Kurumsal sürdürülebilirlik ve yeşil finans konularında eğitim, danışmanlık ve raporlama hizmetleri sunan Eko Etki, “Pil-Batarya 2025 Sektörel Sürdürülebilirlik Raporu”nu yayımladı. Rapora göre, batarya üretim süreçleri, hücre ve katot aşamalarında yüksek enerji tüketimine neden oluyor ve yaşam döngüsü boyunca önemli bir karbon ayak izi oluşturuyor.
Bunun yanı sıra, kritik ham maddelerin tedarikinde yaşanan zorluklar, geri dönüşüm altyapısındaki eksiklikler ve atık yönetimi, sektörün dönüşümünde başlıca meseleler arasında yer alıyor.
AB Batarya Regülasyonu ve CIRPASS Dijital Ürün Pasaportu (DPP) uygulamaları, pek çok alanda köklü değişiklikleri gündeme getiriyor.
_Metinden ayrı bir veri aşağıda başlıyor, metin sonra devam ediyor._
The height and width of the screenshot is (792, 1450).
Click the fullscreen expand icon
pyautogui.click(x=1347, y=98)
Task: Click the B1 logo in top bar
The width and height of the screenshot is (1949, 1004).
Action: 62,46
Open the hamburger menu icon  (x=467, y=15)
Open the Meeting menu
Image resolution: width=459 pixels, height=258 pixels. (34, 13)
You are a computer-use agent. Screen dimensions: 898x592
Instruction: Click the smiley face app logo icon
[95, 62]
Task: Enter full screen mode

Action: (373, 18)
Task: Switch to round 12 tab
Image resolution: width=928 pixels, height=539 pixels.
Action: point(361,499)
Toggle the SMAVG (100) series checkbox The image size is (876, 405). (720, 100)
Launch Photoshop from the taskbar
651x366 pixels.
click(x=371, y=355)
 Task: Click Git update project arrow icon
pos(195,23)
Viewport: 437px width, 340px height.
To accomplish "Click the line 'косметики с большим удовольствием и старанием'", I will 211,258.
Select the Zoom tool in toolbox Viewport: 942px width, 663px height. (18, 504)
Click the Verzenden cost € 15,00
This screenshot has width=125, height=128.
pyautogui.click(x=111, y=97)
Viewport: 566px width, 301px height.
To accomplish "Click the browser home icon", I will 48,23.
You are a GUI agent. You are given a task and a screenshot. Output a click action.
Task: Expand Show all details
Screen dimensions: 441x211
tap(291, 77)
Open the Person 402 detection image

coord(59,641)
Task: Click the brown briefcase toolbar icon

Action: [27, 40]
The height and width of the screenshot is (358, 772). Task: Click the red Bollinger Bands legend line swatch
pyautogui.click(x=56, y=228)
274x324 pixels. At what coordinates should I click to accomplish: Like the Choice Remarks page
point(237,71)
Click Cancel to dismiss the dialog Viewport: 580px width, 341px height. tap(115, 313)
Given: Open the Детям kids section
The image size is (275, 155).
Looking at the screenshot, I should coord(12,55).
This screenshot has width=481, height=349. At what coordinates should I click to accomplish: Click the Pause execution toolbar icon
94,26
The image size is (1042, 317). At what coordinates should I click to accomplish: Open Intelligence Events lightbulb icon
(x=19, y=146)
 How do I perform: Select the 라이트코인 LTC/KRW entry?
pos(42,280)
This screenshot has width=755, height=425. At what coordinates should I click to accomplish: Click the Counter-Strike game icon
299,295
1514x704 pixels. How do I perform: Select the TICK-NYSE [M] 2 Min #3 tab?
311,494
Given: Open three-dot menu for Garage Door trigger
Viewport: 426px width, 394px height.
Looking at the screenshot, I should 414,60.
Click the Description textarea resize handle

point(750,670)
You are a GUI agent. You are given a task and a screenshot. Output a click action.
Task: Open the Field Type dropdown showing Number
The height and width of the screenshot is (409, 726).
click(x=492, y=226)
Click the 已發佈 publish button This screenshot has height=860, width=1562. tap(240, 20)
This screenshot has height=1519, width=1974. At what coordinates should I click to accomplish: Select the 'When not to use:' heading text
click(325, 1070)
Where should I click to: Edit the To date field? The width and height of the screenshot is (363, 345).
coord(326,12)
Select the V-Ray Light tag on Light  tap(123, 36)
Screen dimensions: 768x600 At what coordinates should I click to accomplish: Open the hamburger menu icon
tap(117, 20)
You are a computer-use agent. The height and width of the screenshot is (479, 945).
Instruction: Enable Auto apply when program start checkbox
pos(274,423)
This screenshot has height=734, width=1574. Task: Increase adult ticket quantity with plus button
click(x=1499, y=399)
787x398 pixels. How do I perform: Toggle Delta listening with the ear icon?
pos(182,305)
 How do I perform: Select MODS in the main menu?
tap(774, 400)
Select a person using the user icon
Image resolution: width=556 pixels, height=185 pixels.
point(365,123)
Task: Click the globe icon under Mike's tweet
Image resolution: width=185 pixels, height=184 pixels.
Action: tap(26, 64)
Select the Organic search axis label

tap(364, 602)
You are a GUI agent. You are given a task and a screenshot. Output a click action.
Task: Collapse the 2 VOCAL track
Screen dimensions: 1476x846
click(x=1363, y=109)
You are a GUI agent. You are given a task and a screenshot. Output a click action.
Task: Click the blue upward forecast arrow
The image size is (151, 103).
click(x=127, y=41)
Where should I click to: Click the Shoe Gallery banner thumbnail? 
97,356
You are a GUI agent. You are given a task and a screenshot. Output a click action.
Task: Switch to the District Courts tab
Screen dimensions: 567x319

Bu değişiklikler arasında karbon ayak izi, kritik ham madde kullanımı, geri dönüşüm ve tedarik zinciri şeffaflığı gibi önemli konular bulunuyor.
Uzmanlar, Türkiye’nin AB ile uyumlu bir ulusal mevzuat geliştirmesinin, ihracatı artırmak ve yabancı yatırımcılar için güven oluşturmak açısından son derece önemli olduğunu belirtiyor.
– TÜRKİYE, AB İÇİN TEDARİKÇİ KONUMUNU GÜÇLENDİREBİLİR
Sürdürülebilir Finans Uzmanı Yunus Emre Ertoş, AA muhabirine verdiği demeçte, “AB Batarya Regülasyonu, batarya tasarımı, üretimi, kullanımı, yeniden kullanımı ve geri dönüşüm süreçlerini kapsayan bütünleşik bir çerçeve oluşturmaktadır.” şeklinde açıklamalarda bulundu.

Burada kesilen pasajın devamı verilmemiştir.